Their relationship is warm and playful. This England/Sky UK Ltd

“Can you think of a novel that ever was written about the strictly contemporary scene?” George Orwell asked his friend Tosco Fyvel in April 1949. “It is very unlikely that any novel, i.e. worth reading, would ever be set back less than three years at least. If you tried, in 1949, to write a novel about 1949 it would simply be ‘reportage’ and probably would seem out of date and silly before you could get it into print.” One reason, he said, was that “one can’t see the events of the moment in perspective”.
The writer-director Michael Winterbottom begs to differ. Sky Atlantic announced his six-part drama about the UK’s response to the Covid-19 pandemic in June 2020, towards the end of the period it covers. Winterbottom’s original title was This Sceptred Isle but Sky, fearing that the allusion was too niche, requested a more broadly legible phrase from John of Gaunt’s speech in Richard II: This England. It began filming in February 2021, when the first picture of Kenneth Branagh, buried in prosthetics as Boris Johnson, was released. At the last minute it was delayed for a week due to the death of the Queen but it’s still a good six months away from Orwell’s three-year red line.

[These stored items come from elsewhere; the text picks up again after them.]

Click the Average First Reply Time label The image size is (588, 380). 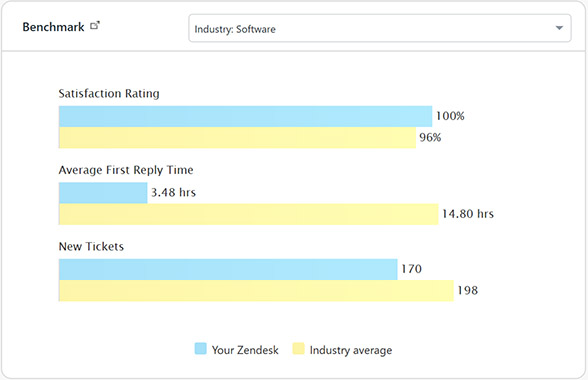coord(126,170)
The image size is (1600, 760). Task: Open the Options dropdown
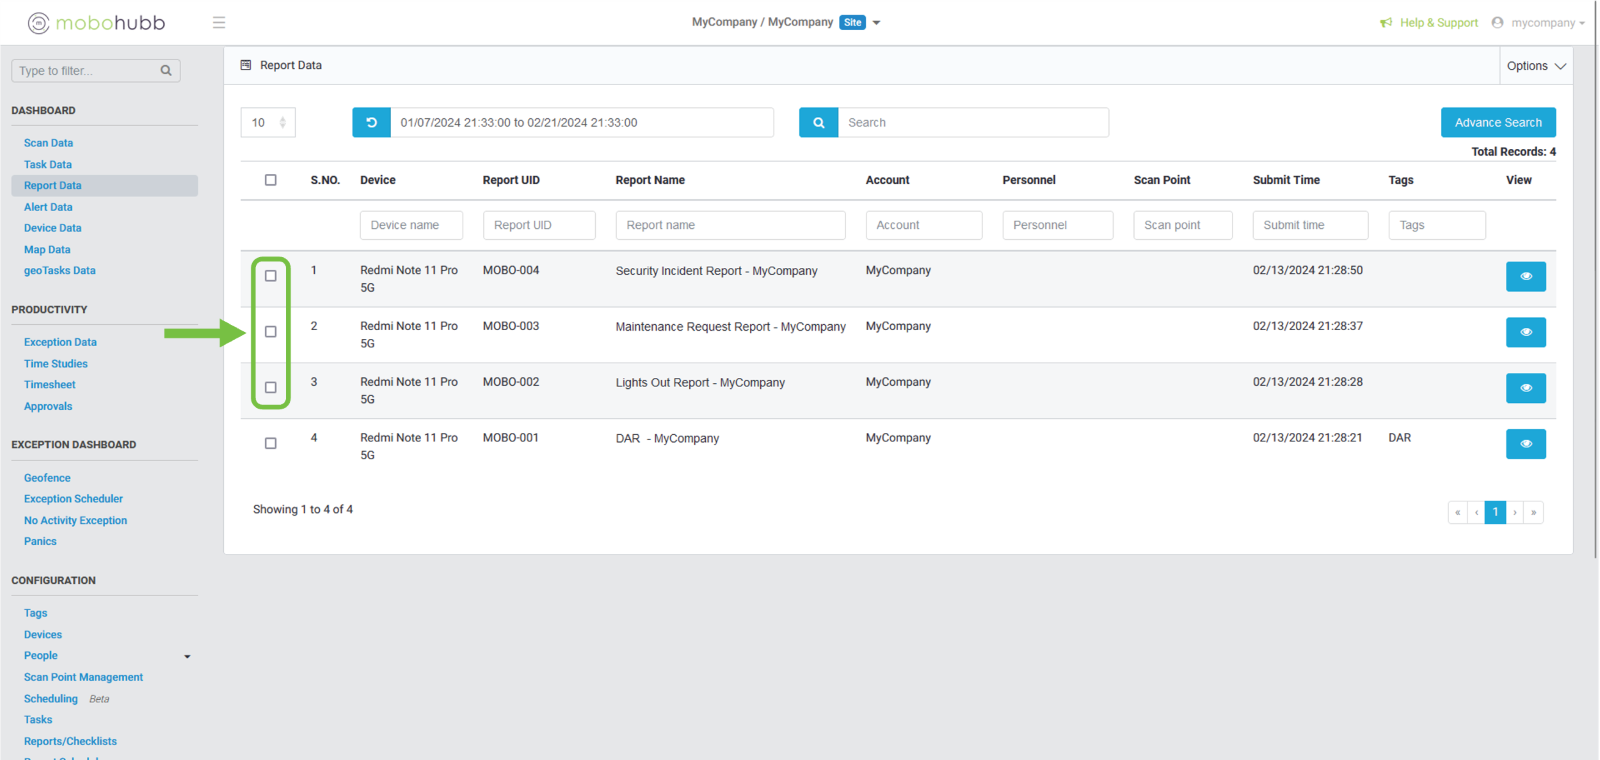tap(1536, 66)
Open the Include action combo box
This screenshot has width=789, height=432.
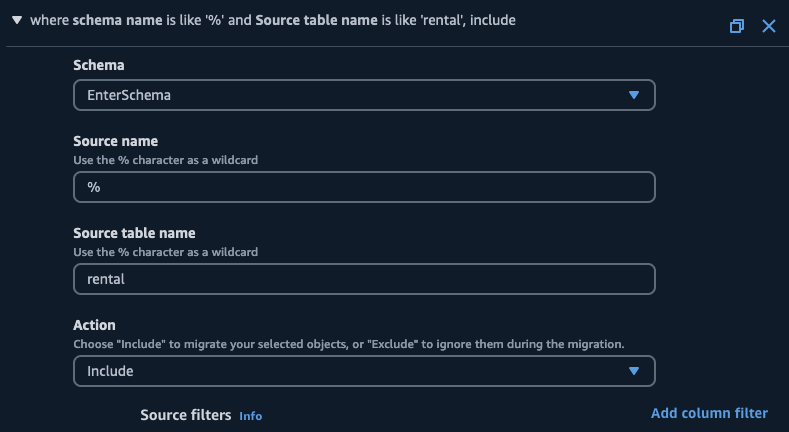[x=350, y=371]
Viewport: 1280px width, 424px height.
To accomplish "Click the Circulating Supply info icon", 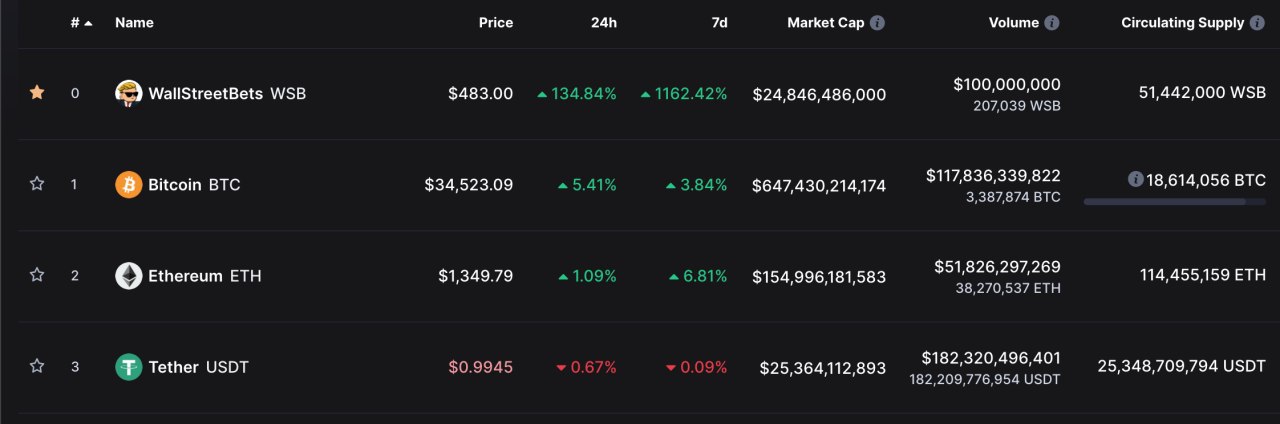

“Here’s a chance to engage with something which has that certain uniqueness — but engage with it now, as soon as possible after it happened, as opposed to trying to recreate a war story from 70 years ago,” Winterbottom said in a defensive interview with the New Statesman. He co-wrote the series with Kieron Quirke but had to delegate directing duties to Julian Jarrold for health reasons. He added: “It’s very neutral. Almost a diary. A record of something we all lived through.” Perhaps he was trying to pre-empt early-bird hatchet jobs like the one in the Mail on Sunday, which called it “yet another sneerfest by the TV-land Lefties” and accusingly introduced Winterbottom as “a staunch supporter of the Labour Party and close friend of actor Steve Coogan”. Oh no, not a friend of Steve Coogan! Nadine Dorries, still Johnson’s most loyal attack dog though no longer responsible for the culture brief, slammed “a self-regarding, metropolitan, theatrical class whose favourite sport is trying to take pot-shots at the Johnsons”. The Mail claimed credit for the addition of a disclaimer, “This is a fiction based on real events,” but Sky told me that this is “standard practice”.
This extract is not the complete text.